Montana, People

Who was the old guy that became famous for standing up to America?

This person lived a long time ago. He was not white. He was Native American. He was a leader of the Wallowa band of the Nez Perce Native American tribe. He had one Anglo name: Joseph. His native name, “Hin-mah-too-yah-lat-kekt,” meant: “Thunder Rolling Down the Mountain.”

Joseph – Nez Perce Chief
c. January 1877

Later in life he came to be known as Chief Joseph. His father was also a chief of his people. Researchers believe the Nez Perce lived in the northwestern part of America for several thousand years. Joseph’s people and their culture were closely connected to the land where they lived.

This began to change when Europeans came to America. From east to west, Native Americans of all tribes were moved off their homelands by Europeans. In 1803, President Thomas Jefferson signed a deal with Napoleon, the leader of France, to buy the Louisiana Territory for $15 million dollars. (That is nearly $382 million dollars today.) Exploration and movement to the west and northwestern parts of America followed almost immediately.

Nez Perce Traditional Land vs Reservations
Source: www.demis.nl

Europeans needed places to live and farm. That was one thing. Something that caused even more movement west was the discovery of gold, silver, and other precious metals in the West. The American Government made treaties with the Native Americans. The desire for more land kept growing. The treaties were broken and the Native Americans kept getting pushed back more and more.

At one point the American Government went so far as to say that it was the “Manifest Destiny” of white people (Europeans that had become Americans) to take over control of the American continent from any and all native peoples.

“Manifest Destiny”
Painting – John Gast (1872)

Native Americans started to fight back. They fought hard for their lands and their way of life. Many times they won and inflicted heavy losses on the Americans. After the Civil War, the American Government began to weaken the Native Americans by deliberately attacking their food supply…the buffalo/American Bison. The thought was, if the Buffalo were gone, then the Native Americans would become weak and easy to control.

This was how things were in North America when Joseph became a chief of his Nez Perce people in the Wallowa area of what is now northeast Oregon.

Joseph became a chief after his father died in 1871. The American Government put pressure on the Nez Perce to leave their ancestral land. They did not want to go. The Nez Perce were given a deadline: Move or be forced out.

Chief Joseph and Family (1880)

Joseph and the other chiefs knew if they did not move, there would be fighting and it would not go well for their people. Early in 1877, they prepared to move. Before that happened, a group of young Nez Perce attacked and killed some white settlers. In June 1877, the Nez Perce retreated from their land and the US Army began to chase them.

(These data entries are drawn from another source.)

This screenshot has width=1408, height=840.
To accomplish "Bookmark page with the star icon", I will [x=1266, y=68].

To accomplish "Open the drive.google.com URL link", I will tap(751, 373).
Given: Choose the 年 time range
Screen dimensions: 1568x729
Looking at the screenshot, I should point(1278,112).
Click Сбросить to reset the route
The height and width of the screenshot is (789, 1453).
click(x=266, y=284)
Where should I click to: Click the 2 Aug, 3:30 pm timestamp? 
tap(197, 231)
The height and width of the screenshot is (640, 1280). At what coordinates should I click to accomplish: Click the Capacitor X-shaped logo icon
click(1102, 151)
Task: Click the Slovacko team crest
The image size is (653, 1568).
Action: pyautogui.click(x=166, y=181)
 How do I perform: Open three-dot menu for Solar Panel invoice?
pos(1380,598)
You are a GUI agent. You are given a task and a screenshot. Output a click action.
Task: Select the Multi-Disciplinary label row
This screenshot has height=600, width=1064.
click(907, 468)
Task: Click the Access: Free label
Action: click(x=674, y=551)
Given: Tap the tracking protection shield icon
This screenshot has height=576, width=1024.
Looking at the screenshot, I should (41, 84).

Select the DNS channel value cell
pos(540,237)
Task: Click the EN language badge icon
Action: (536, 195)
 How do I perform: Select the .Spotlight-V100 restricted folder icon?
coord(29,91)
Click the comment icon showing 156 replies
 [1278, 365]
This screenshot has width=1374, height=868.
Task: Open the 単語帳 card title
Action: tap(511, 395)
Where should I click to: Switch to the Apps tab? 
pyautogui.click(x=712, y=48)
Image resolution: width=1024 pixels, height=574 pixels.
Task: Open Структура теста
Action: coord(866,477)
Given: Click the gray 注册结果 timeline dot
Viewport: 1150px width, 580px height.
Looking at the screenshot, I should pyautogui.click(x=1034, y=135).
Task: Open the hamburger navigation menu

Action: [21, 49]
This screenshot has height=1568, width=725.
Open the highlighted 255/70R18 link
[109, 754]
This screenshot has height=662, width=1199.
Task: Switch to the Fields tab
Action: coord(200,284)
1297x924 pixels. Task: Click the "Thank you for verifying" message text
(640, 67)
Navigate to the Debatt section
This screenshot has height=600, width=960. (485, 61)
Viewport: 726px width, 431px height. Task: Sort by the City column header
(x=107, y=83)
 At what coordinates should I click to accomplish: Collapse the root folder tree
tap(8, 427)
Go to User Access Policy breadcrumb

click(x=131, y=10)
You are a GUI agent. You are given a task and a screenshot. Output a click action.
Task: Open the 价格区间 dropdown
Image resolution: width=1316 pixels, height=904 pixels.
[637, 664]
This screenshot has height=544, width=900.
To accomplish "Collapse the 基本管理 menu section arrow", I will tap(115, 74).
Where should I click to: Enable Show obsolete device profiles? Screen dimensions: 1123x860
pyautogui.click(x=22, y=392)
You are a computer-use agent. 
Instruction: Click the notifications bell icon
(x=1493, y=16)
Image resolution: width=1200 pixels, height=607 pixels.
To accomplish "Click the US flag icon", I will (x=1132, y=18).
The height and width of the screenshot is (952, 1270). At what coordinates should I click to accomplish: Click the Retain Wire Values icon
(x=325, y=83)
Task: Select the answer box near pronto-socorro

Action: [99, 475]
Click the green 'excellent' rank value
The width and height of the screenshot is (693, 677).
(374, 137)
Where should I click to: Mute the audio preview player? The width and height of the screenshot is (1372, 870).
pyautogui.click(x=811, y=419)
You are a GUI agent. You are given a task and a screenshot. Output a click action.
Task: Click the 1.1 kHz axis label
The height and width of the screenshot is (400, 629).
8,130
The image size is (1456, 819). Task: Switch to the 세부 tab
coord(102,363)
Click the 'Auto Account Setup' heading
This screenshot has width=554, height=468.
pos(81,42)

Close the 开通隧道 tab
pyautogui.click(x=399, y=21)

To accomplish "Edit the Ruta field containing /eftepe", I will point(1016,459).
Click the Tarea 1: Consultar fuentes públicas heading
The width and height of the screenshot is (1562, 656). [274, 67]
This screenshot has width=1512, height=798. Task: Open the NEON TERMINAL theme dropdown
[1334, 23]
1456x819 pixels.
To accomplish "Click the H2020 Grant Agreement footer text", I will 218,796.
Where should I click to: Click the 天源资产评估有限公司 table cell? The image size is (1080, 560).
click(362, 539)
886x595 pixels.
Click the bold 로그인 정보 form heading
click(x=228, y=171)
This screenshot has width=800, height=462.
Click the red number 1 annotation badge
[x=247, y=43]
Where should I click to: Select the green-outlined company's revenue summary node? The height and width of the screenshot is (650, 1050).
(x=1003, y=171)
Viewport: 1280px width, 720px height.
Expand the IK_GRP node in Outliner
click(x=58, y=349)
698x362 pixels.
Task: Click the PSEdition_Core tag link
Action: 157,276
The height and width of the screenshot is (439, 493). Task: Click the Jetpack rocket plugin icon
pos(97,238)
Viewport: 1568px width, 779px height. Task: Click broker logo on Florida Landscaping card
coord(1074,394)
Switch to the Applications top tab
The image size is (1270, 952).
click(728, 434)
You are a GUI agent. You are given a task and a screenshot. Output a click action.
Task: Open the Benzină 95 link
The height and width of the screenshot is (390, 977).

Joseph fled the area with a little over 700 of his tribe. About 250 were warriors. The rest were women and children. The army chased them with over 2,000 soldiers. They fought several heavy battles as they retreated north and east. It became known as the Nez Perce War.

The Nez Perce leaders decided to go to Canada. Sitting Bull and a group of the Lakota Sioux people had already escaped from the United States to Canada. They asked the Canadian Government for protection from the US Army. The Nez Perce wanted to do the same.

The Nez Perce Fighting Retreat (1877)

Joseph and his people never reached Canada. After four months of retreating and fighting, after cold, hunger, and hardship for men, women, and children, Joseph and his people surrendered to the army. The Canadian border was only 40 miles away.

The fighting stopped at the Bear Paw Battlefield near what is today Chinook, Montana. Winter was coming. Food had run out. Joseph surrendered on October 5, 1877, with these words:

“I am tired of fighting. Our chiefs are killed. Looking Glass is dead. Toohoolhoolzoote is dead. The old men are all dead. It is the young men who say, ‘Yes’ or ‘No.’ He who led the young men [Ollokot] is dead. It is cold, and we have no blankets. The little children are freezing to death. My people, some of them, have run away to the hills, and have no blankets, no food. No one knows where they are — perhaps freezing to death. I want to have time to look for my children and see how many of them I can find. Maybe I shall find them among the dead. Hear me, my chiefs! I am tired. My heart is sick and sad. From where the sun now stands I will fight no more forever.”

Joseph spared his people from more physical suffering. In the end, their lands were taken from them. Joseph lived 27 more years. He died in September 1904, on the Coleville Indian Reservation in north central Washington. He was never allowed to return home.

Chief Joseph Mountain, Wallowa, Oregon
Source: Daniel Pabst

“It does not require many words to speak the truth.”